(Task item)
Would you give the listing again exactly, without its images?

(Extracted information)
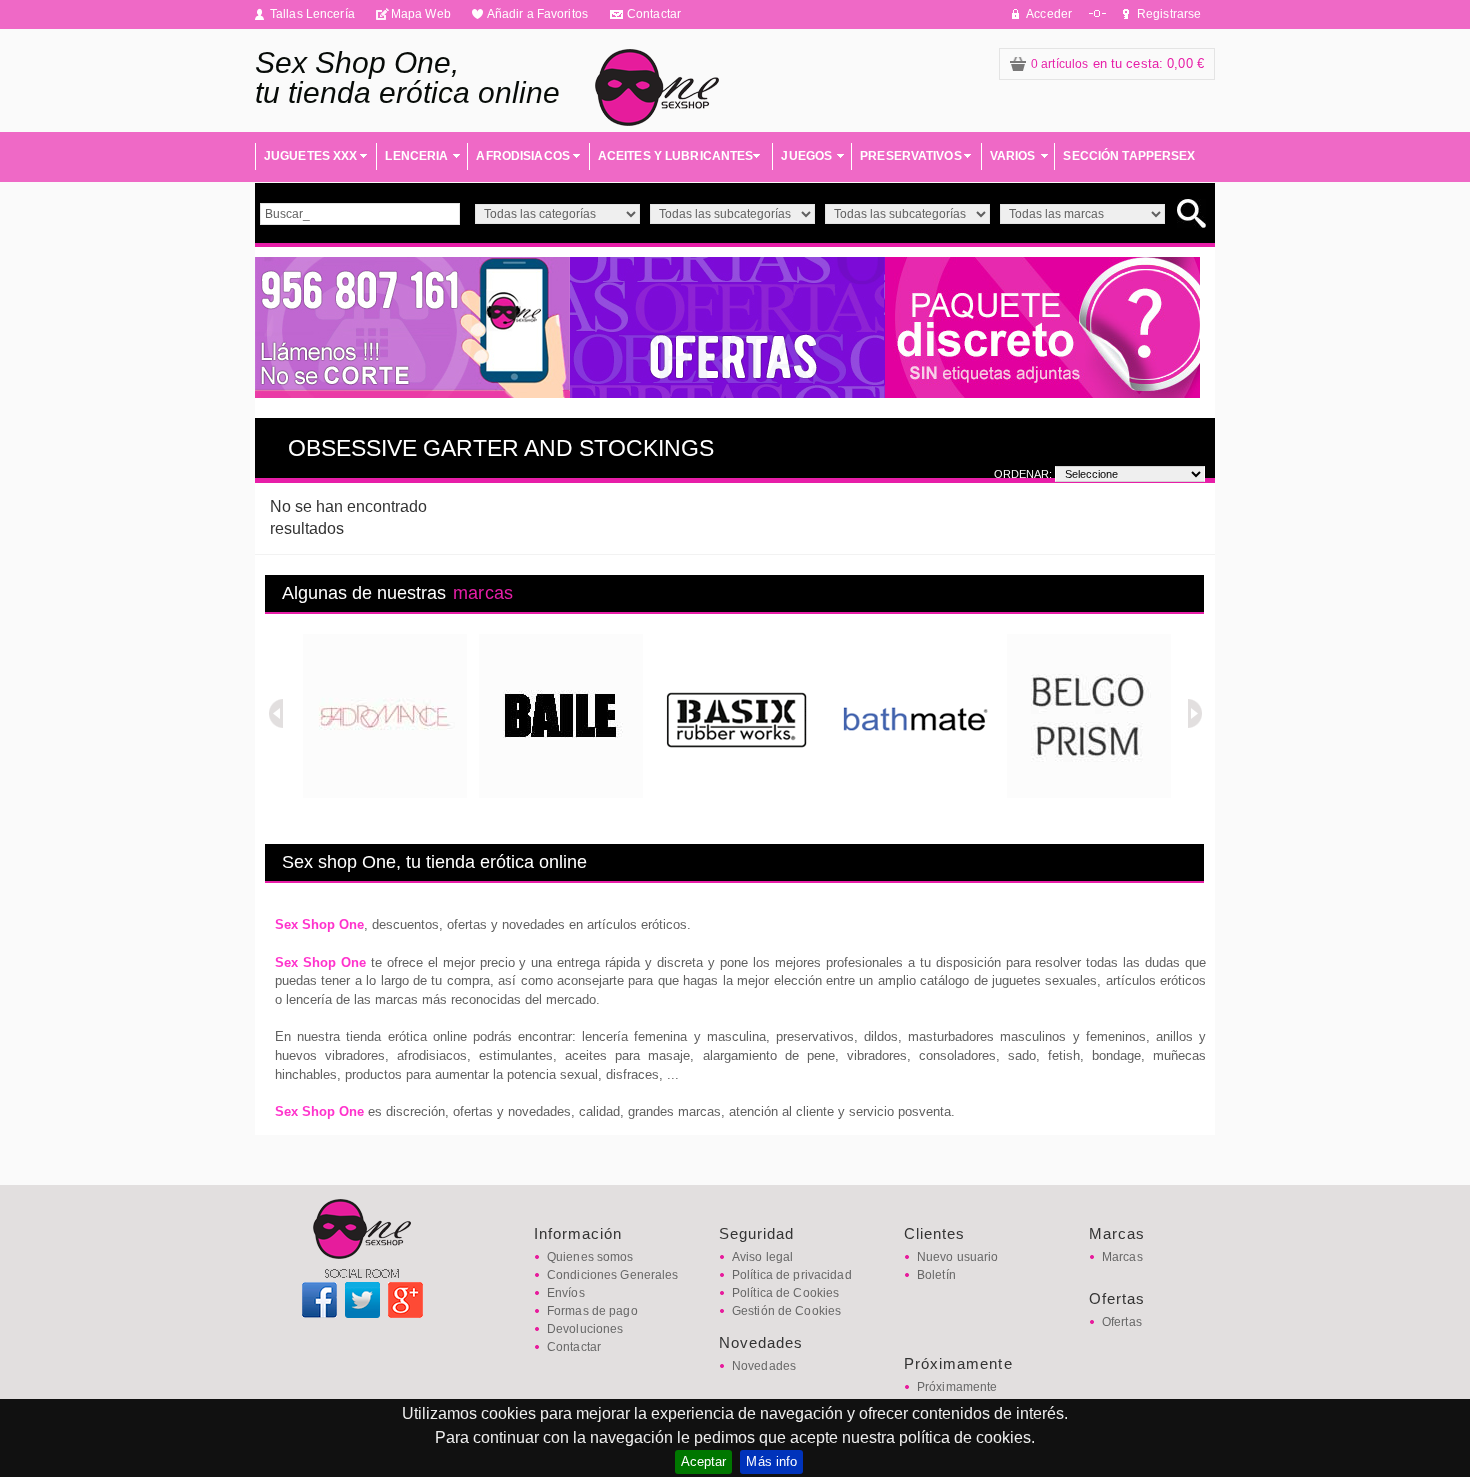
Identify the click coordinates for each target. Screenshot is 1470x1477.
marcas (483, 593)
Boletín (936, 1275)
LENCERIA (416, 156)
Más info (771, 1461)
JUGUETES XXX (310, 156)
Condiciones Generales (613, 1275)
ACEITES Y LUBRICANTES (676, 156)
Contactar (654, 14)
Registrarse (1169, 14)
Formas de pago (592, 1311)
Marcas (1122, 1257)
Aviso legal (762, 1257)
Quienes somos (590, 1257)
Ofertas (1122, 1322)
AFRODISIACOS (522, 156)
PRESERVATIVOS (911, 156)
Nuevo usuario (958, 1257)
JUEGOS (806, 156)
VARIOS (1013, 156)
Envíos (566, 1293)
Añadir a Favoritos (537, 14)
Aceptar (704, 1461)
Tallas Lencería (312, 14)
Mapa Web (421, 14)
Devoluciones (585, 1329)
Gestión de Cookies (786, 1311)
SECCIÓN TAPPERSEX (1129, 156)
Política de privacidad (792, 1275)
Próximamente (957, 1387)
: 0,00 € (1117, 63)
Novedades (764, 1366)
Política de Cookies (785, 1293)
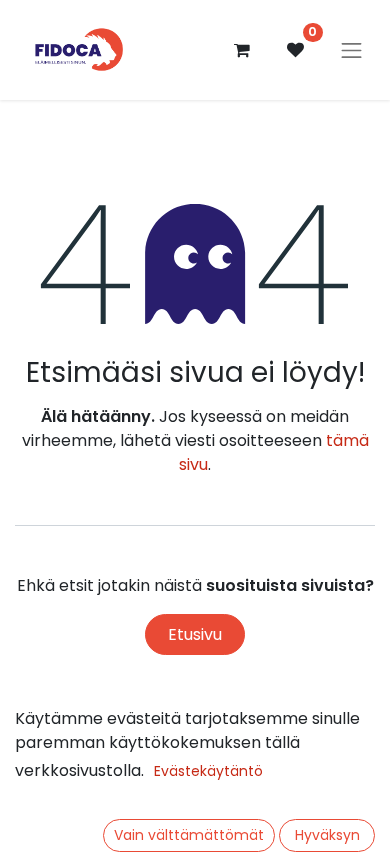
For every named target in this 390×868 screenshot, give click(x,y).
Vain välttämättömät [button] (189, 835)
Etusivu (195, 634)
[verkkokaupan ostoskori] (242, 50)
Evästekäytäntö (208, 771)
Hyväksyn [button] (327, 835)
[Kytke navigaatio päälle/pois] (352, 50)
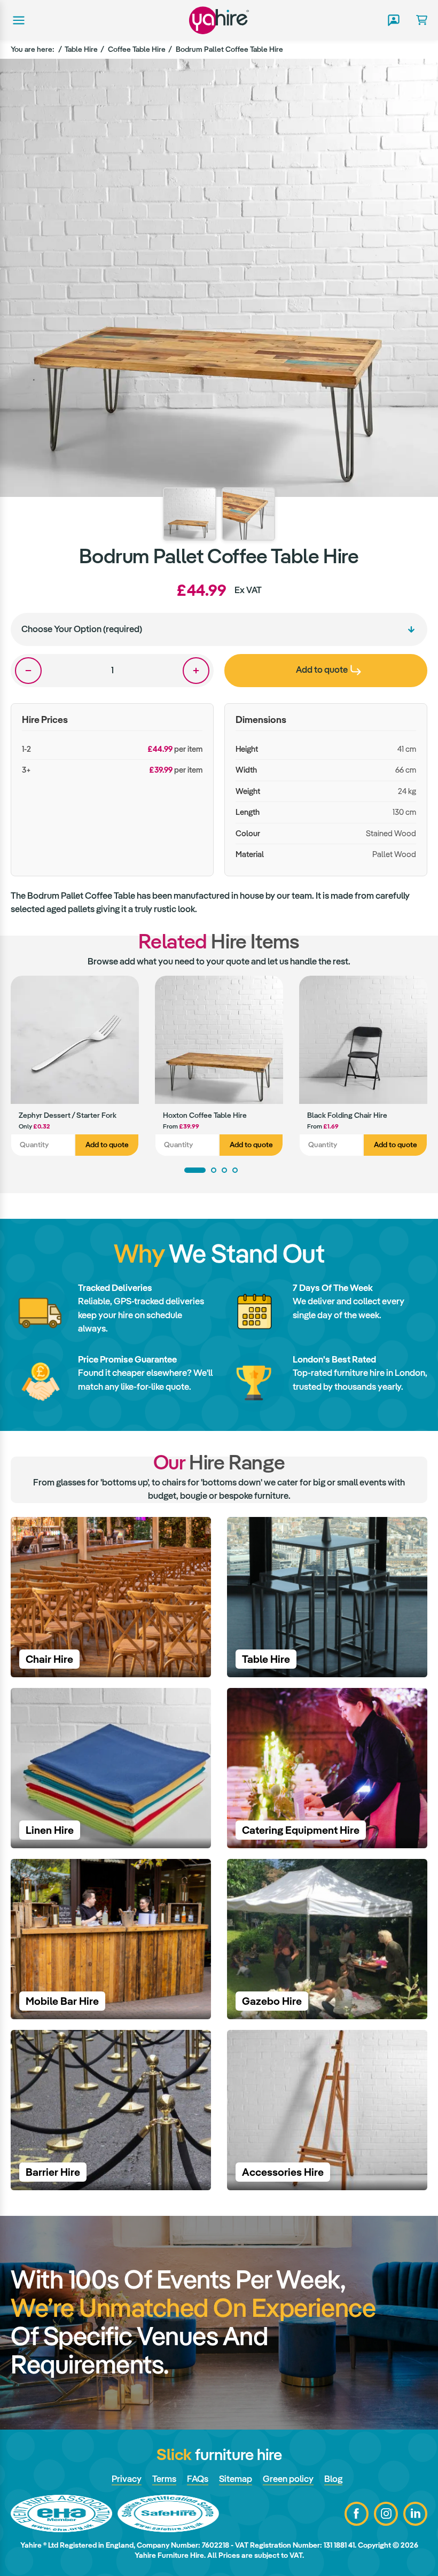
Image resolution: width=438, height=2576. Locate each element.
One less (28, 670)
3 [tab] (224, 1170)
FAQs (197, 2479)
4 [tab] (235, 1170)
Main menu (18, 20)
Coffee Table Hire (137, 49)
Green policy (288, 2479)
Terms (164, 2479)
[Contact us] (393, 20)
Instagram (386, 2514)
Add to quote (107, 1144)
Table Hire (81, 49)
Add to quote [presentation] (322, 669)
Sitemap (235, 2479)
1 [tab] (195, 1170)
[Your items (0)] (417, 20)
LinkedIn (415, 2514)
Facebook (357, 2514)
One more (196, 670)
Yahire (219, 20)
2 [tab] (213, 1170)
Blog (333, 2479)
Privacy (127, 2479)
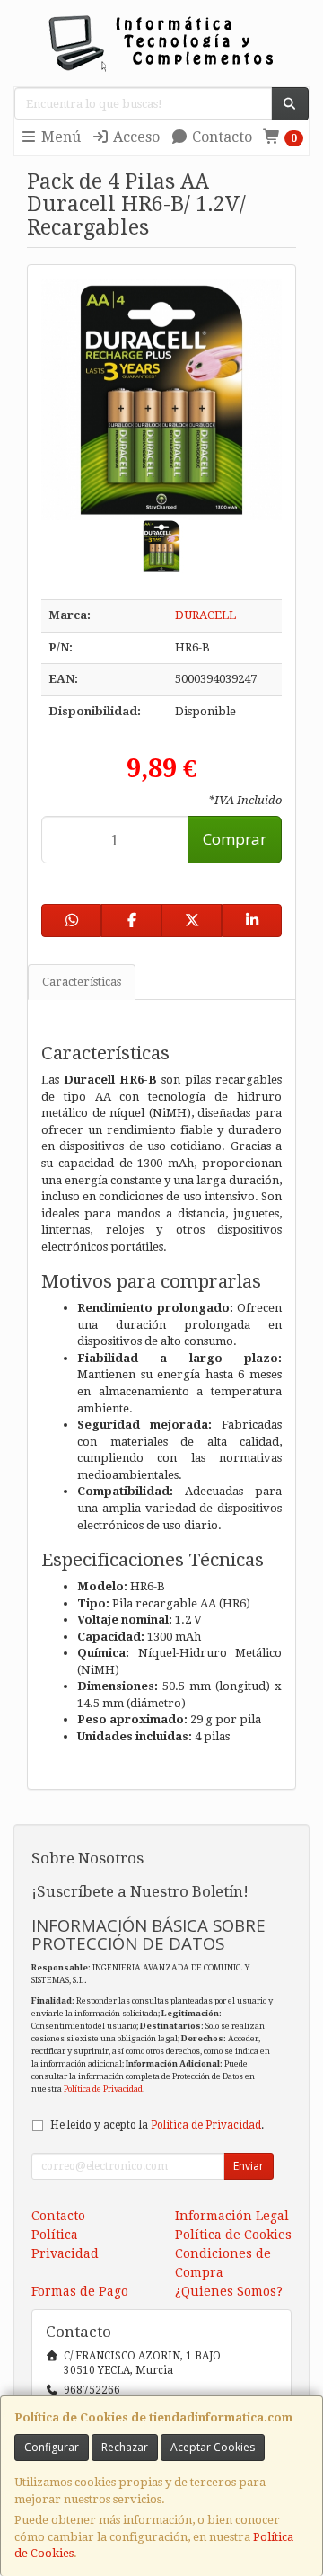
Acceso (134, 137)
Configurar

(Exercise answer)
Identify the click coordinates for each target. Screenshot is 1470x1477.
marcas (483, 593)
Boletín (936, 1275)
LENCERIA (416, 156)
Más info (771, 1461)
JUGUETES XXX (310, 156)
Condiciones Generales (613, 1275)
ACEITES Y LUBRICANTES (676, 156)
Contactar (654, 14)
Registrarse (1169, 14)
Formas de pago (592, 1311)
Marcas (1122, 1257)
Aviso legal (762, 1257)
Quienes somos (590, 1257)
Ofertas (1122, 1322)
AFRODISIACOS (522, 156)
PRESERVATIVOS (911, 156)
Nuevo usuario (958, 1257)
JUEGOS (806, 156)
VARIOS (1013, 156)
Envíos (566, 1293)
Añadir a Favoritos (537, 14)
Aceptar (704, 1461)
Tallas Lencería (312, 14)
Mapa Web (421, 14)
Devoluciones (585, 1329)
Gestión de Cookies (786, 1311)
SECCIÓN TAPPERSEX (1129, 156)
Política de privacidad (792, 1275)
Próximamente (957, 1387)
: 0,00 € (1117, 63)
Novedades (764, 1366)
Política de Cookies (785, 1293)
For every named target in this 390×868 screenshot, give click(x,y).
Vain välttämättömät [button] (189, 835)
Etusivu (195, 634)
[verkkokaupan ostoskori] (242, 50)
Evästekäytäntö (208, 771)
Hyväksyn [button] (327, 835)
[Kytke navigaatio päälle/pois] (352, 50)
Image resolution: width=438, height=2576. Locate each element.
One less (28, 670)
3 [tab] (224, 1170)
FAQs (197, 2479)
4 [tab] (235, 1170)
Main menu (18, 20)
Coffee Table Hire (137, 49)
Green policy (288, 2479)
Terms (164, 2479)
[Contact us] (393, 20)
Instagram (386, 2514)
Add to quote (107, 1144)
Table Hire (81, 49)
Add to quote [presentation] (322, 669)
Sitemap (235, 2479)
1 [tab] (195, 1170)
[Your items (0)] (417, 20)
LinkedIn (415, 2514)
Facebook (357, 2514)
One more (196, 670)
Yahire (219, 20)
2 [tab] (213, 1170)
Blog (333, 2479)
Privacy (127, 2479)
Acceso (134, 137)
Configurar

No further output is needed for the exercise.